Although he has a reputation as a know-it-all, he is quick to pick up good ideas. When a prospective buyer complained that he could get a four-burner stove that would take up no more room than the three-burner ones in Levittown houses, Levitt said: "You get it and I'll buy it." The buyer did, and Levitt canceled an order for 1,000 of the old stoves and paid $4.50 more apiece for the new ones.
Despite his own success, Bill Levitt is no foe of public housing; he thinks it is still needed. And he thinks the "dog-in-the-manger" attitude of building associations against it is "stupid." Says Levitt: "Some public housing is necessary for the lowest income brackets. Private industry can't build profitably for them."

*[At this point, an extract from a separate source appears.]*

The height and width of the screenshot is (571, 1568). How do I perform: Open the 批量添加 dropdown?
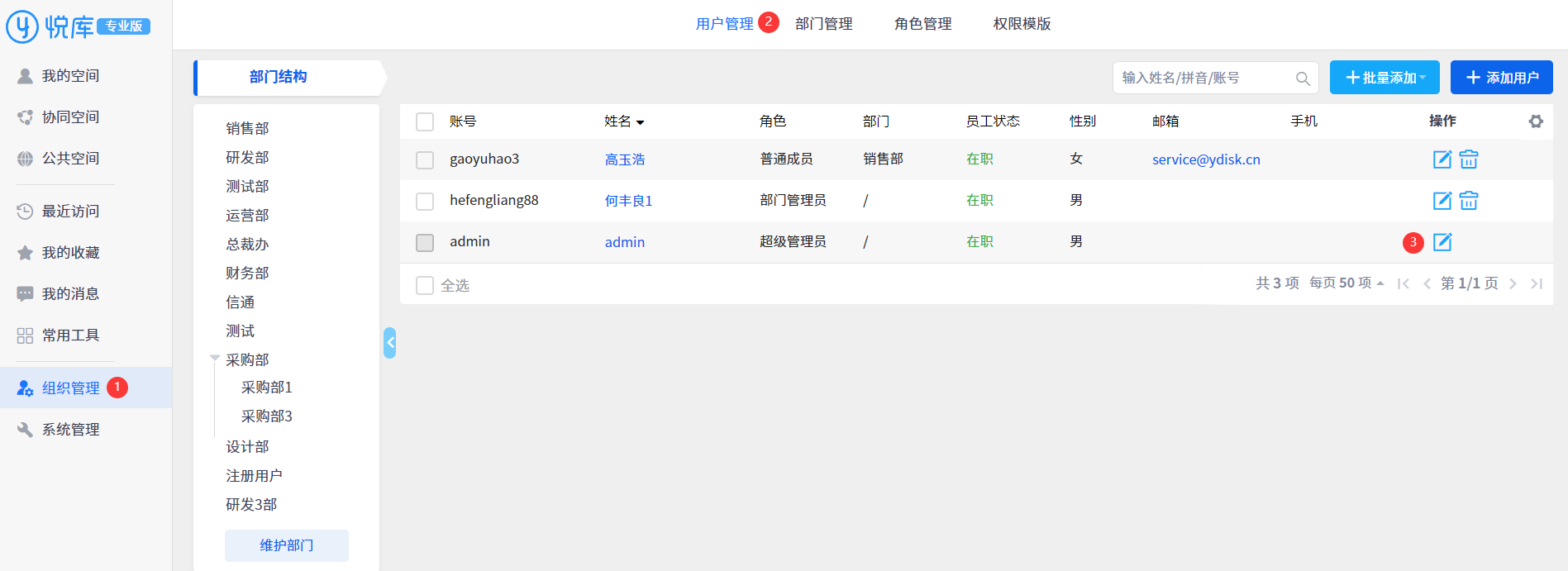tap(1385, 78)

The Levitts' own building has been hugely profitable. As president and co-owner (50%) of the $10.5 million Levitt & Sons, Inc., Bill pays himself $125,000 a year; Architect Alfred, who owns the other 50%, draws the same. Father Abe, who now spends his time landscaping, is paid $60,000 for being what some Levittowners call "vice president in charge of grass seed." From outside interests (e.g., the California timber stands and two country clubs which are operated in connection with the Levitts' more expensive Strathmore developments) the brothers get another $150,000 a year apiece. And when they sold 4,028 of Levittown's rental houses (leaving them only 1,600 rental units) to Philadelphia's Junto School (TIME, March 13) for $5,150,000, a big chunk of it was clear profit, taxable at 25% as a long-term capital gain.

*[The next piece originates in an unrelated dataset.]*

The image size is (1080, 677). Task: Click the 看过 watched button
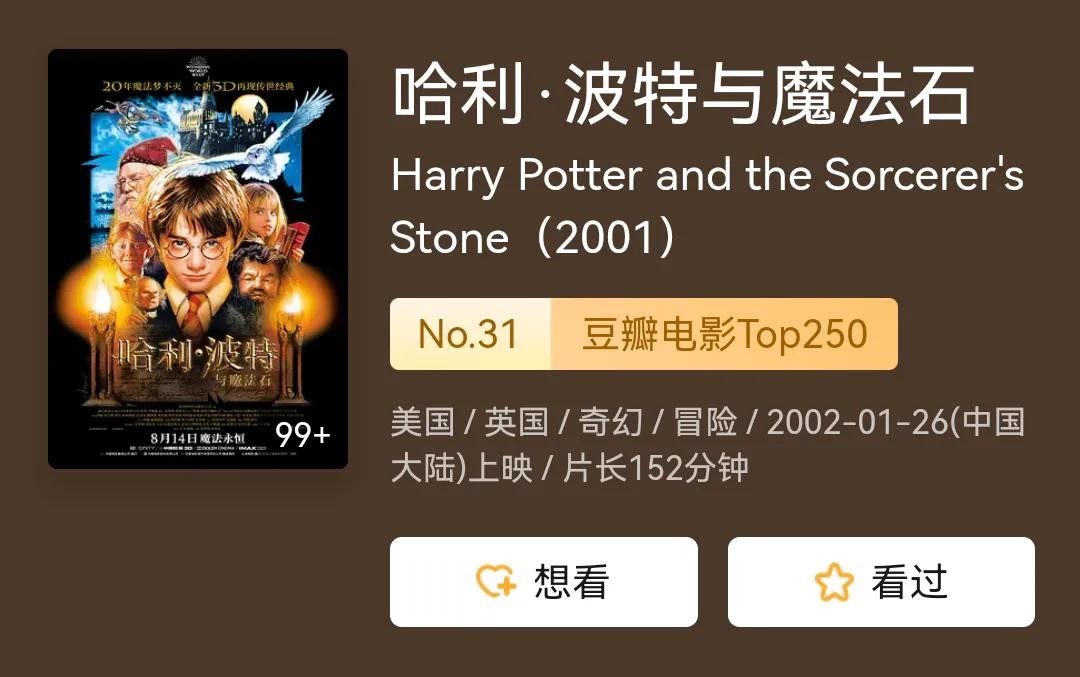coord(881,582)
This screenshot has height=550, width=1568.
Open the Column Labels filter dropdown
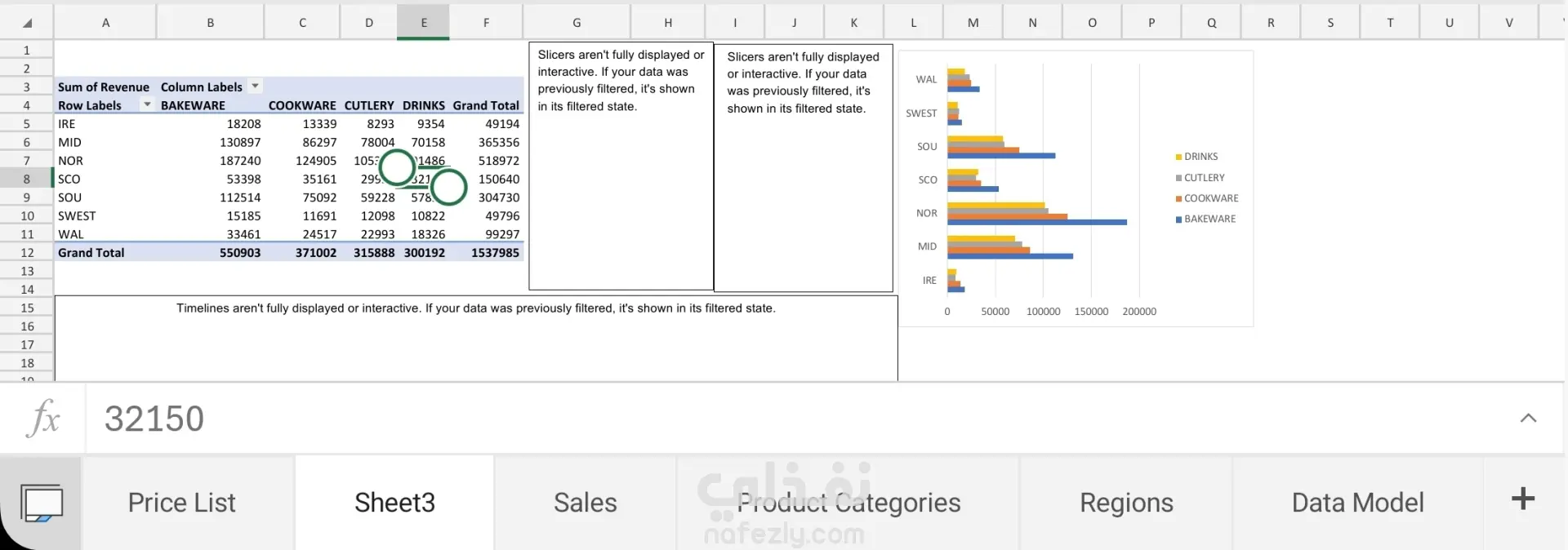(x=255, y=86)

How much the Levitts make on each house is a closely guarded secret. Most guesses put the net at more than $1,000 a house, or better than $5,500,000 on this year's Levittown houses. Says Bill: "I don't like to be associated with anything that doesn't make money."

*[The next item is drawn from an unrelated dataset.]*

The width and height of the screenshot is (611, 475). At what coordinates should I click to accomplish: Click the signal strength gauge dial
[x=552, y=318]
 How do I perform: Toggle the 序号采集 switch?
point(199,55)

Strangely enough, the biggest house builder in the U.S. has built no house for himself. In winter he lives with his pretty wife Rhoda and their two sons, Bill Jr., 17, and Jimmy, 5, in a twelve-room Fifth Avenue apartment, which he rents for $4,900 a year. Summers they spend at Great Neck, L.I., in an English Tudor mansion (which Levitt rents for $7,500 a season) which has both a swimming pool and a private bathing beach on Long Island Sound. On summer weekends Bill sometimes plays golf (low 90s) with wife Rhoda (low 80s) but is not disturbed by his constant defeats. Says he: "I hate all forms of exercise." He has little interest in anything not connected with building, seldom reads anything but the newspapers and magazines. To visitors in his office Bill Levitt likes to hand out copies of his favorite book, Elbert Hubbard's Message to Garcia.
How Long? By 1951 Levitt & Sons expect to build another 10,000 Levittown houses. But whether the Levitts, or all of the other builders, will build as many houses as they plan depends on how long the housing shortage--and the housing boom--lasts. Last week the Department of Commerce estimated that about two-thirds of the pent-up housing demand has already been filled. However, said the department, the "remaining backlog is still large and appears sufficient to warrant construction close to the recent yearly rates for [another] three years."
That seemed a conservative prediction, if the big builders like Levitt could keep on thinking up new mass-production tricks, and small merchant builders could adapt more of them to their operations, thus broadening the market for small, cheap houses. By stabilizing the construction industry, builders could offer more permanent work to labor, and thus eliminate the cause of the featherbedding that now adds so much to building costs. And as efficiency increased, the mass builders might also find that they could economically supply some of the individuality that their houses now lack.
Bill Levitt himself has few fears for the house-building future. He thinks that the U.S. will build 1,000,000 houses a year for the next few years; then the rate will drop to 500,000 or 600,000 a year. Says he: "That's a big drop from what we're doing now, but it's still good business."